**What to do**
Leaving every image behind, reproduce the records word for word.
** Data for processing follows **
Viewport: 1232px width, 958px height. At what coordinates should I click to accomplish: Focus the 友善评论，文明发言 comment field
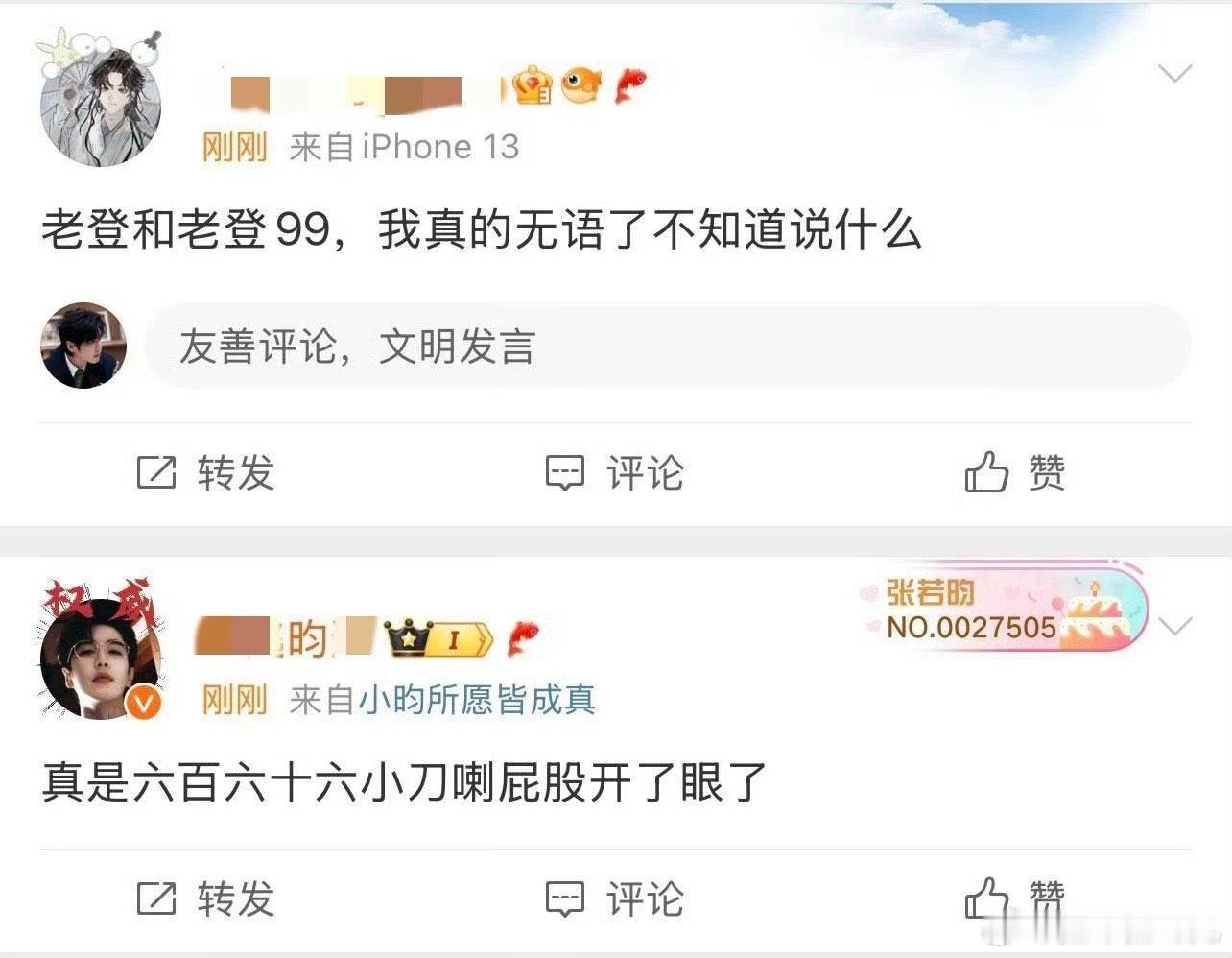pos(667,347)
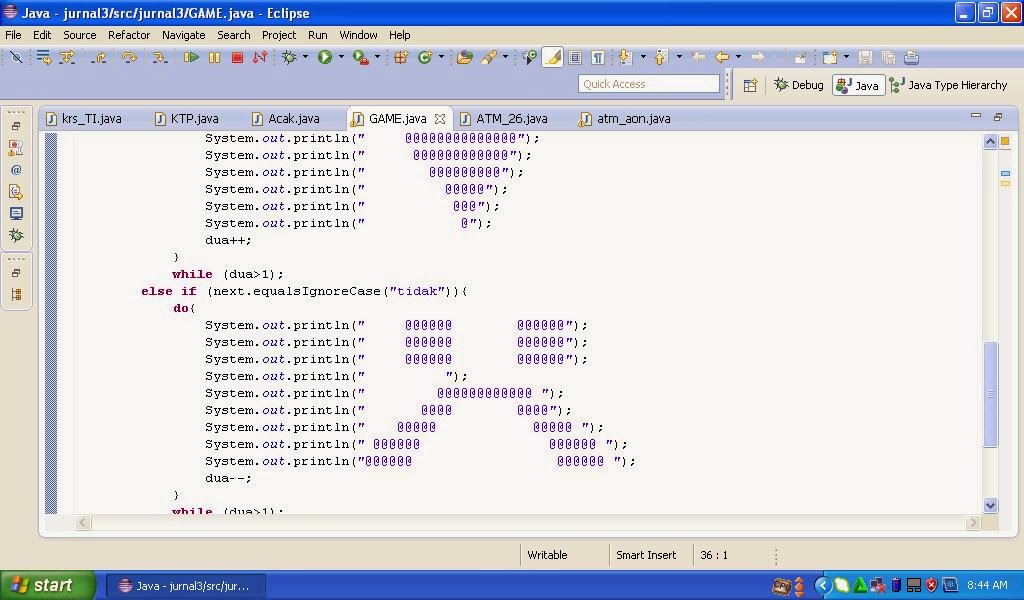Expand the Debug icon dropdown arrow

pyautogui.click(x=305, y=58)
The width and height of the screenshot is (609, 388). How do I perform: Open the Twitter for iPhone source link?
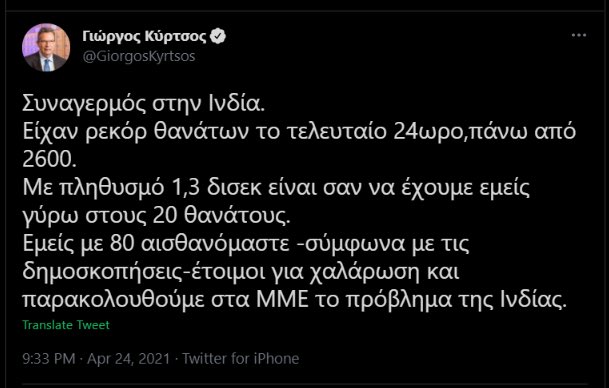click(240, 358)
** End of Data for processing **
**Completed exercise**
Viewport: 1232px width, 958px height. At what coordinates should I click to accomplish: Focus the 友善评论，文明发言 comment field
pos(667,347)
Expand the Debug icon dropdown arrow

pyautogui.click(x=305, y=58)
The width and height of the screenshot is (609, 388). How do I perform: Open the Twitter for iPhone source link?
click(240, 358)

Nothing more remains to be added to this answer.